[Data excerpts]
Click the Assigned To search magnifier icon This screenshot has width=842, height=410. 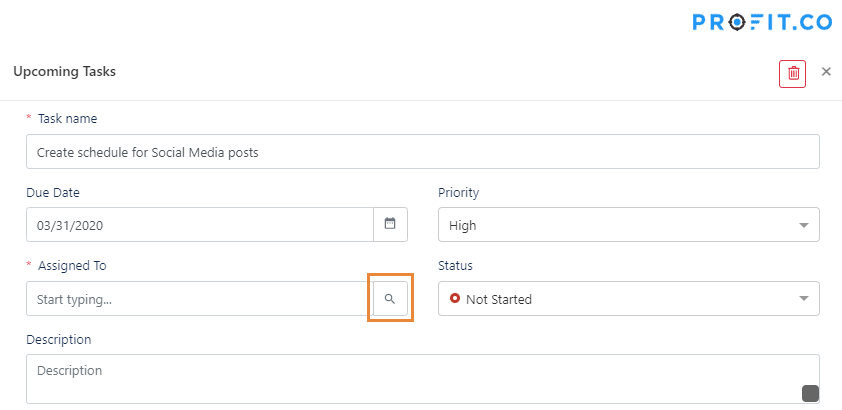390,298
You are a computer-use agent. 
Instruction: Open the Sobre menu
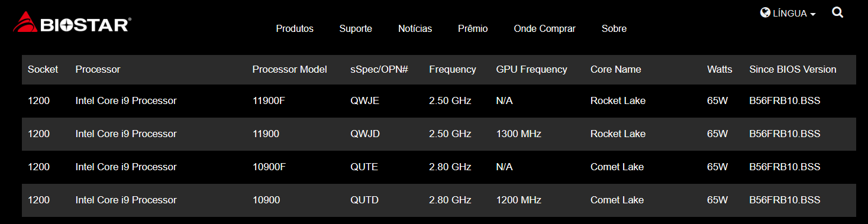pos(614,28)
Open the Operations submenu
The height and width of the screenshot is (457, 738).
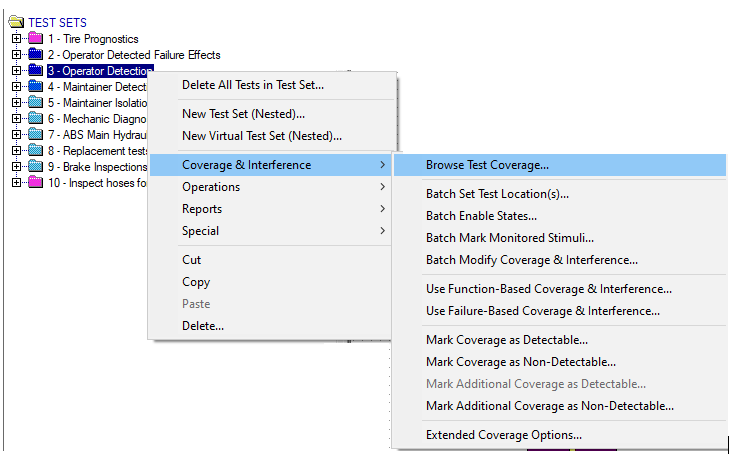270,187
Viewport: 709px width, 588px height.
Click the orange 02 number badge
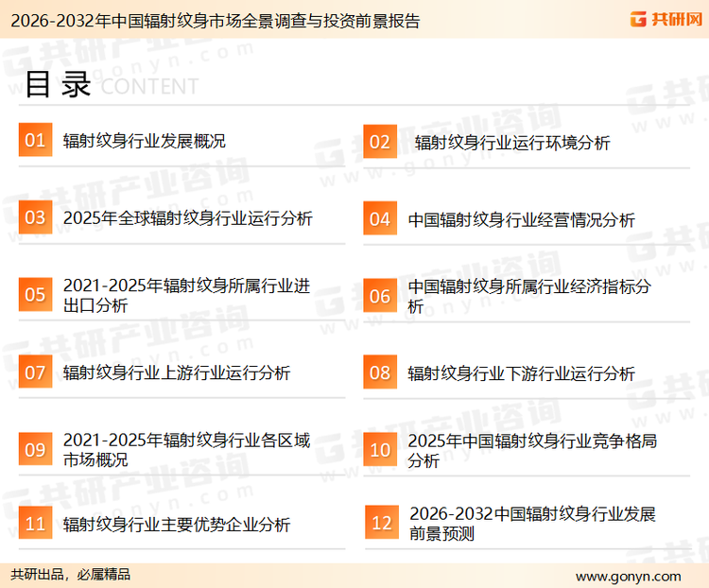[x=379, y=142]
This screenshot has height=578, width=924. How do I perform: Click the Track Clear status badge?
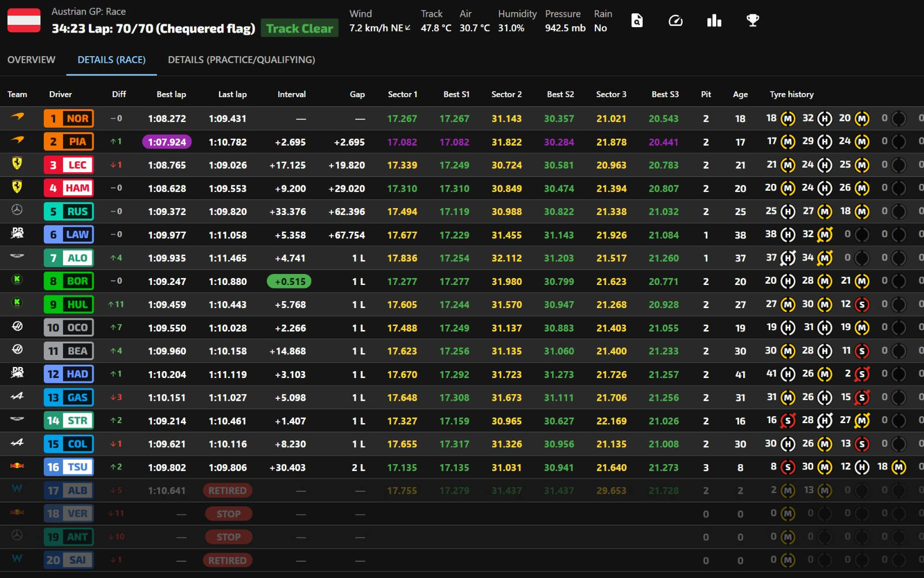tap(299, 28)
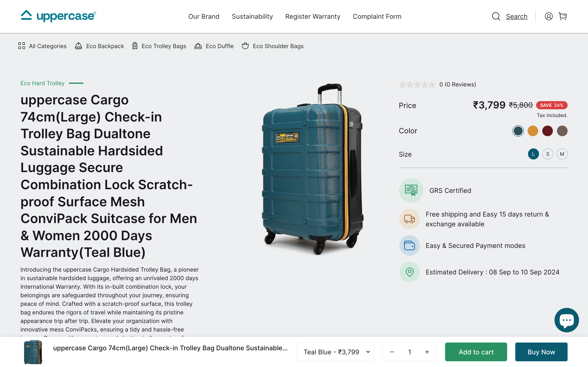The height and width of the screenshot is (367, 588).
Task: Select the M size option
Action: pyautogui.click(x=562, y=154)
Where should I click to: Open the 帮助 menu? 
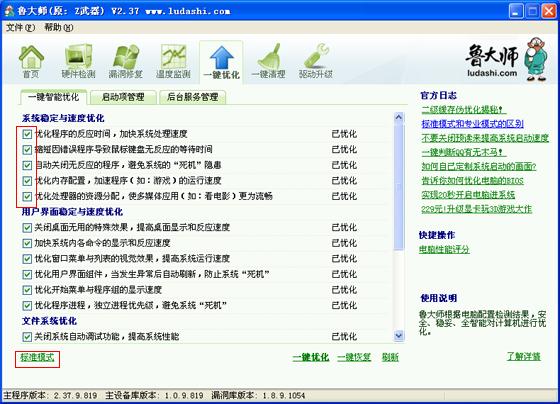pos(59,28)
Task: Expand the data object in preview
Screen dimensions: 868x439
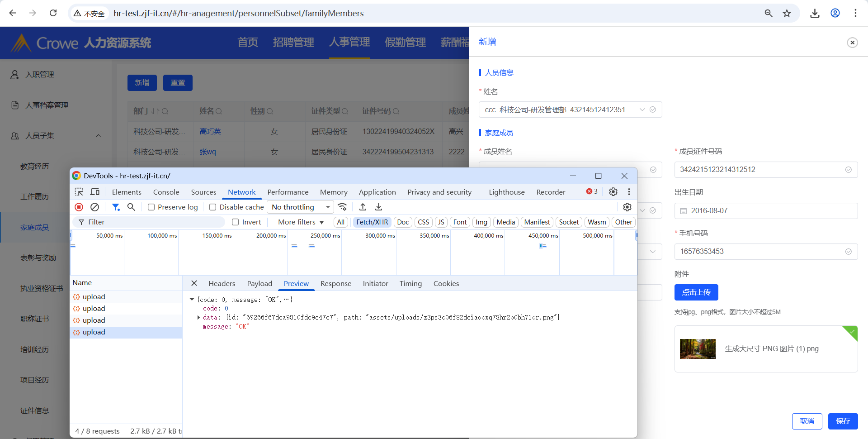Action: (198, 318)
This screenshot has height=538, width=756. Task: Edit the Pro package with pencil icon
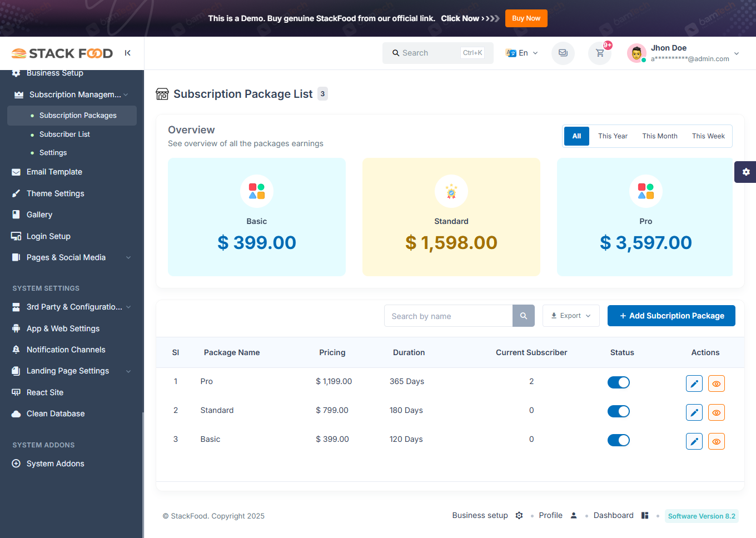click(x=694, y=383)
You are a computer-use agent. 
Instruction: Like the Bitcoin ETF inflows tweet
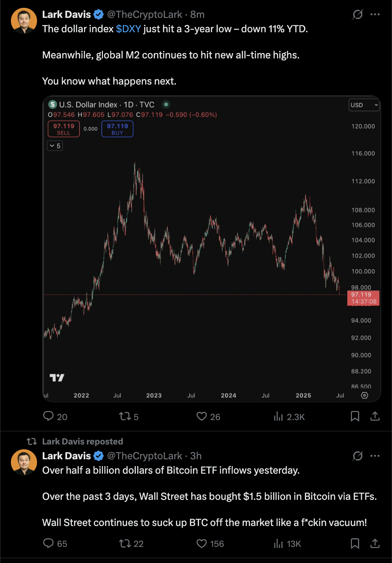coord(201,543)
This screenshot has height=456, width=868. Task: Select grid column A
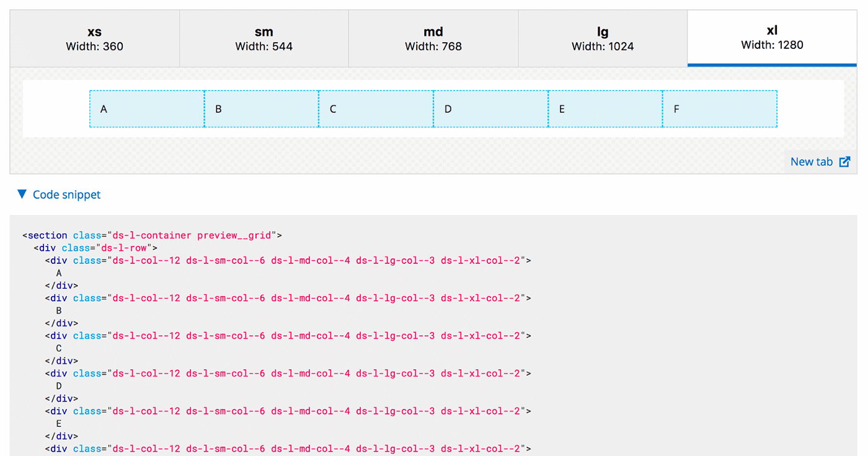(x=146, y=108)
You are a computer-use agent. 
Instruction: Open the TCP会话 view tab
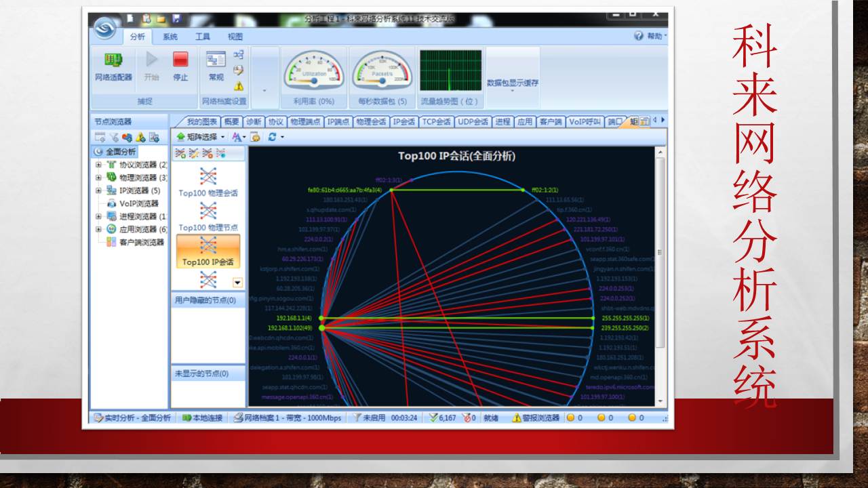(436, 122)
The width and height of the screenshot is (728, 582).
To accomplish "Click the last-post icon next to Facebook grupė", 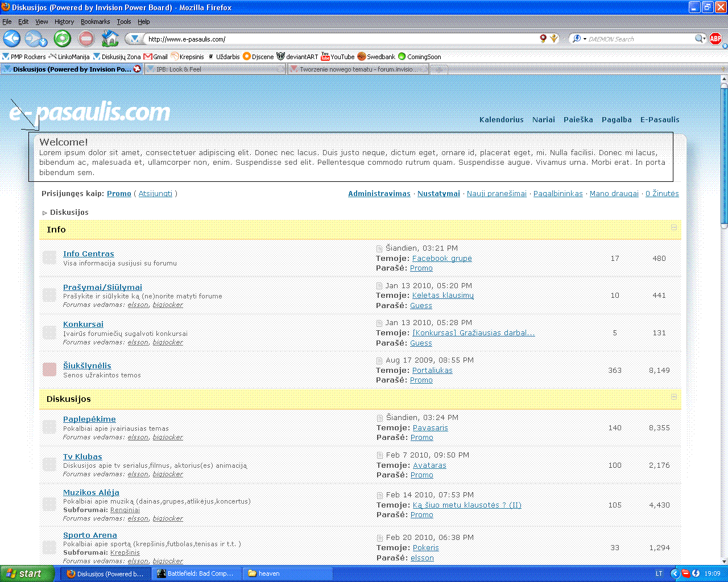I will coord(379,248).
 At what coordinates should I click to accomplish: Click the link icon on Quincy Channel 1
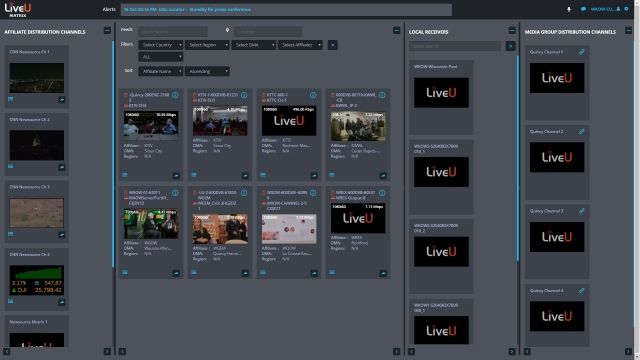[581, 52]
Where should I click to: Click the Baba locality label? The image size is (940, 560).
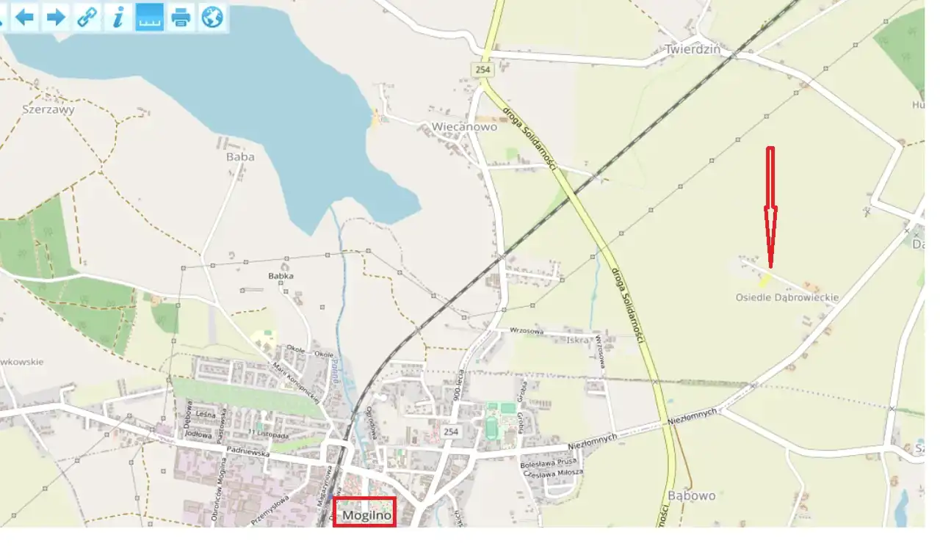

INSTRUCTIONS FOR THE TASK: Output only the lines running from the line with "At what coordinates" through the last line of the entries above, inclusive, with pictures excluded.

RESPONSE AREA:
 At what coordinates should I click to accomplish: Click the link icon on Quincy Channel 1
[581, 52]
Where should I click to: Click the Baba locality label? The image size is (940, 560).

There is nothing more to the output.